EXTRACTED RECORDS –
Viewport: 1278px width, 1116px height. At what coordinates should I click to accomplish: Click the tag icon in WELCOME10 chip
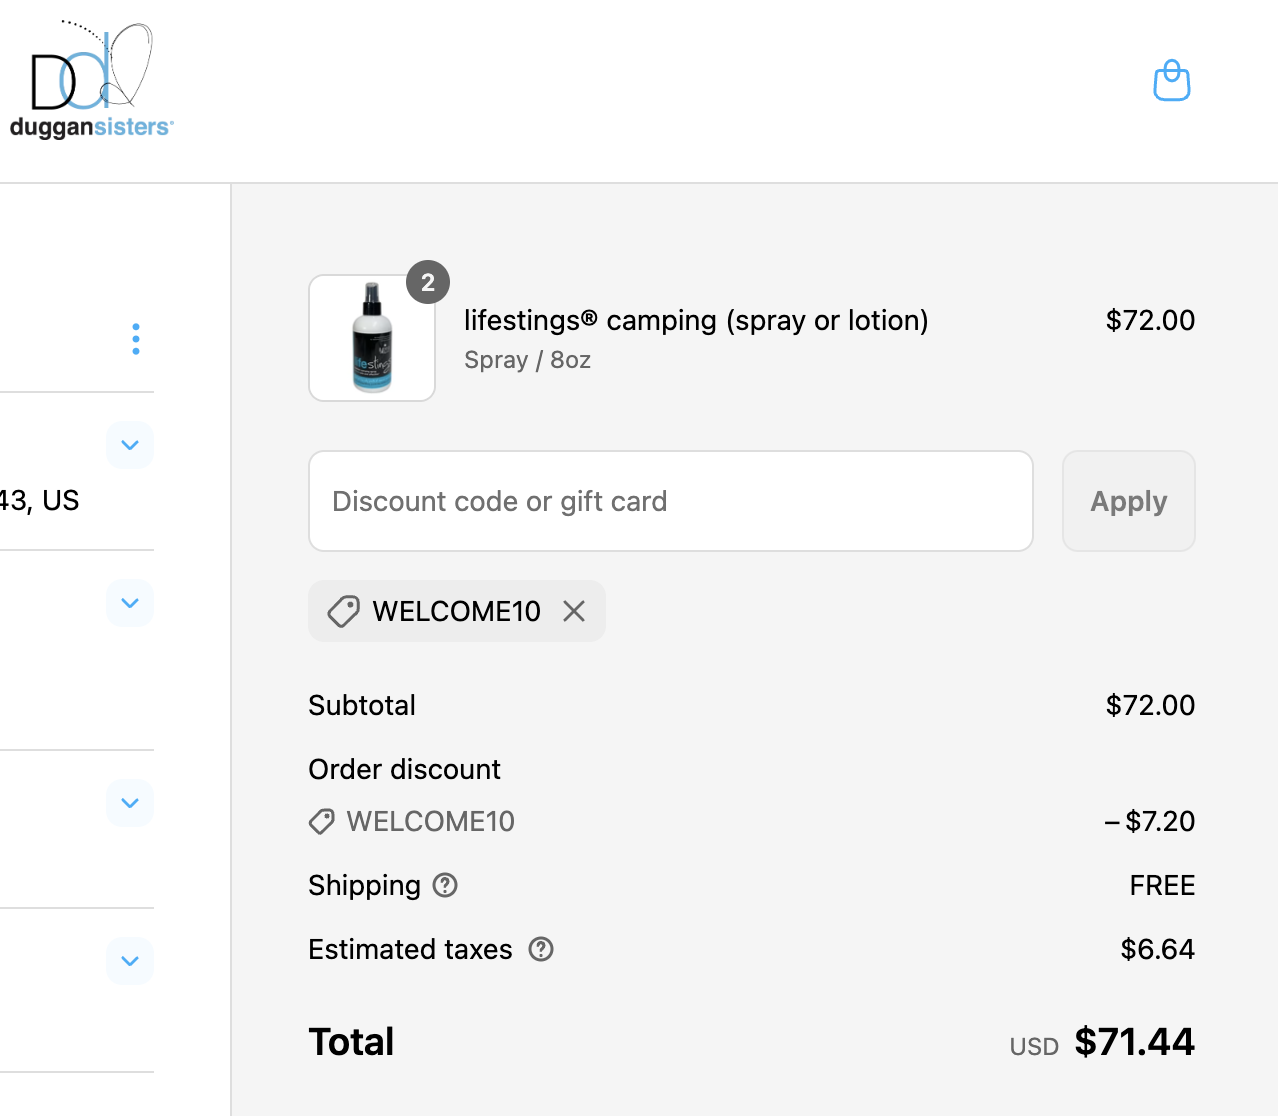click(x=343, y=611)
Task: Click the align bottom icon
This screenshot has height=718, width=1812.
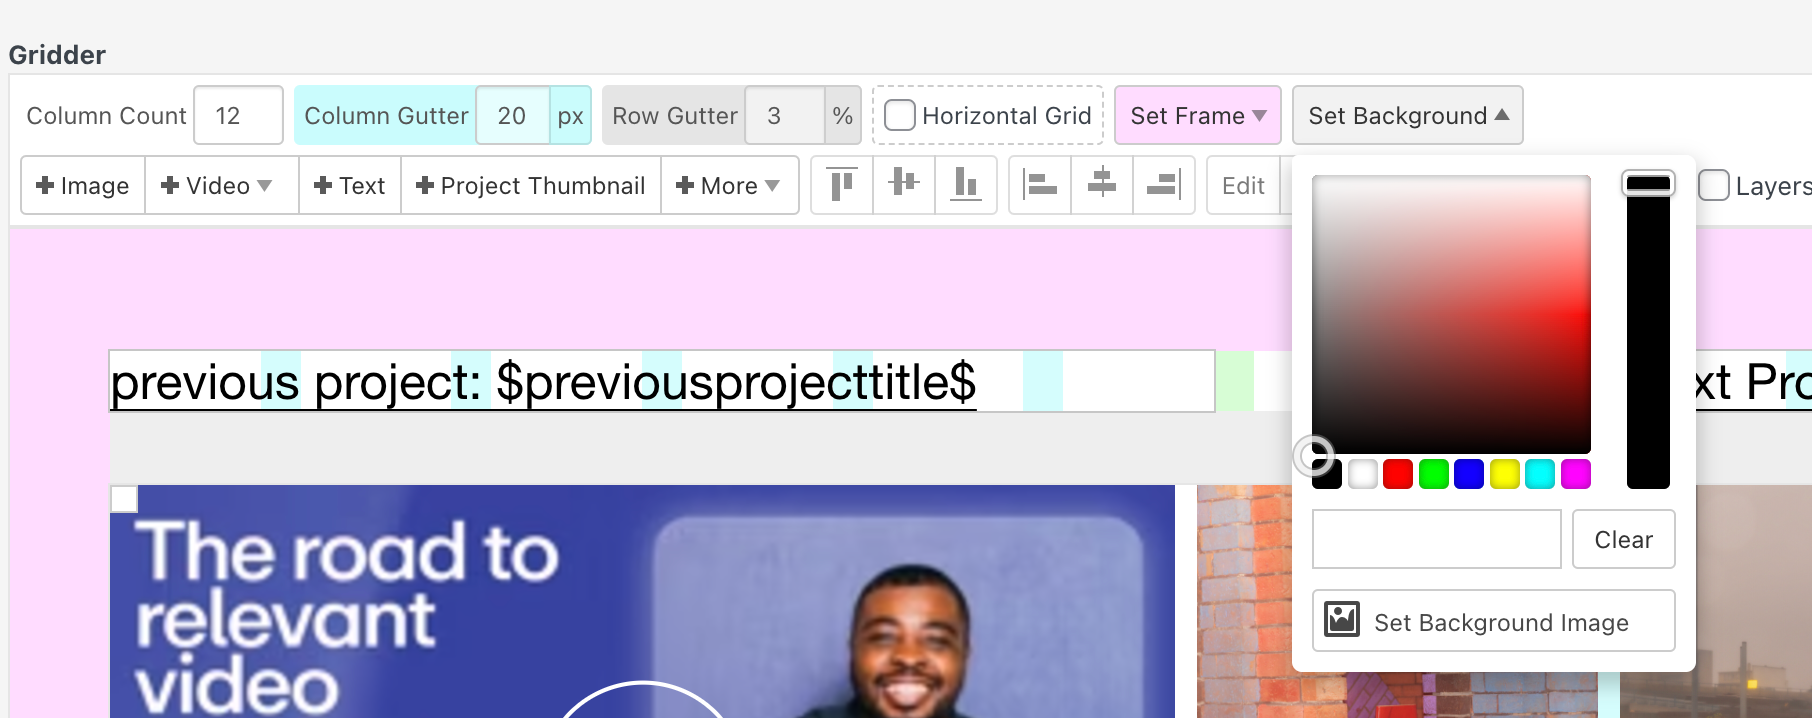Action: [x=965, y=185]
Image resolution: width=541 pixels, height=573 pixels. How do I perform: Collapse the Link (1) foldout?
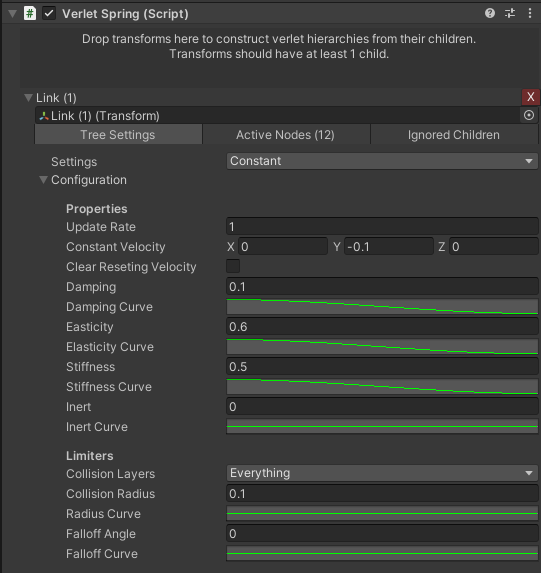coord(28,98)
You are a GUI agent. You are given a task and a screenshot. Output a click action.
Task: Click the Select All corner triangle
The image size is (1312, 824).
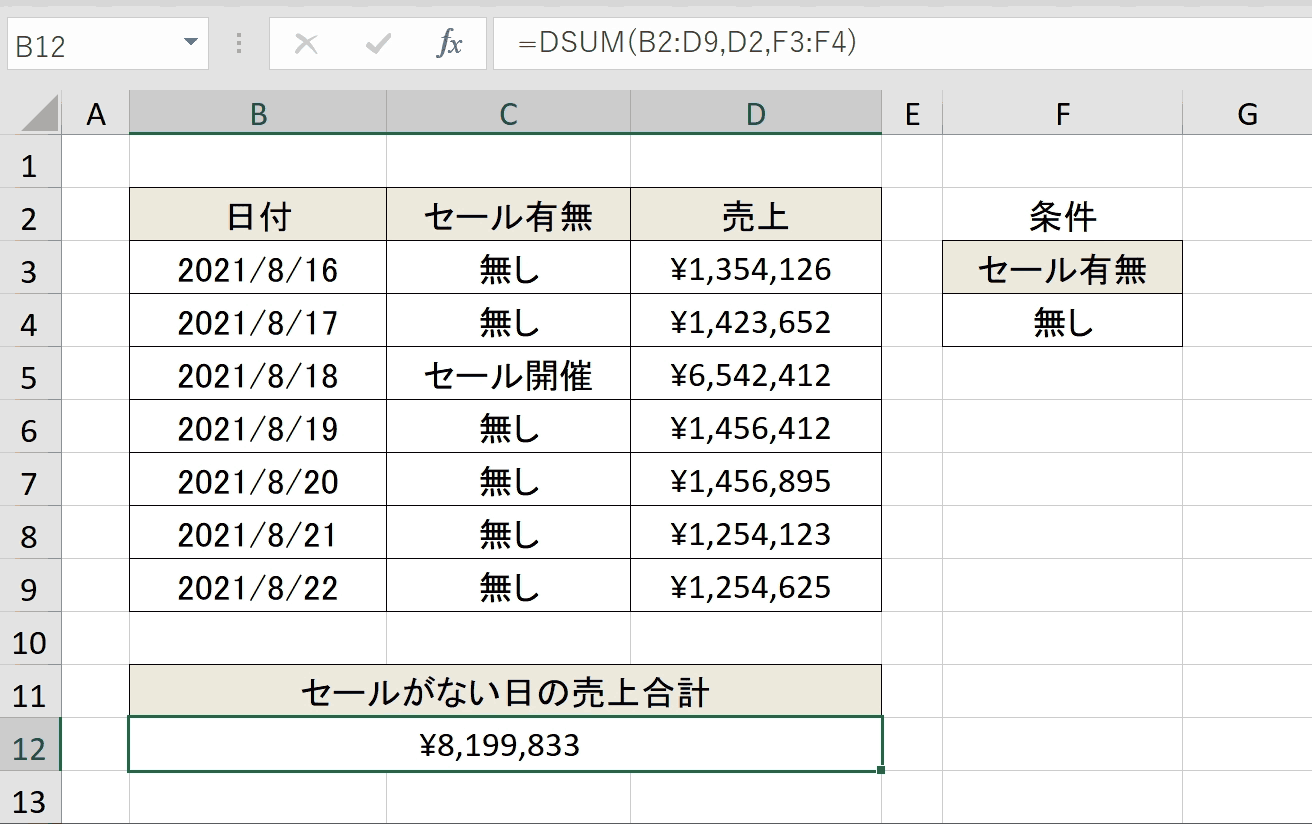(x=41, y=115)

THE PROBLEM – Except for the pictures, please retype the listing above exactly.

EXERCISE RESPONSE –
Viewport: 1278px width, 1116px height. At what coordinates should I click to accomplish: Click the tag icon in WELCOME10 chip
click(x=343, y=611)
Task: Click the align bottom icon
This screenshot has height=718, width=1812.
Action: [x=965, y=185]
Image resolution: width=541 pixels, height=573 pixels. How do I perform: Collapse the Link (1) foldout?
coord(28,98)
You are a GUI agent. You are given a task and a screenshot. Output a click action.
Task: Click the Select All corner triangle
The image size is (1312, 824).
(x=41, y=115)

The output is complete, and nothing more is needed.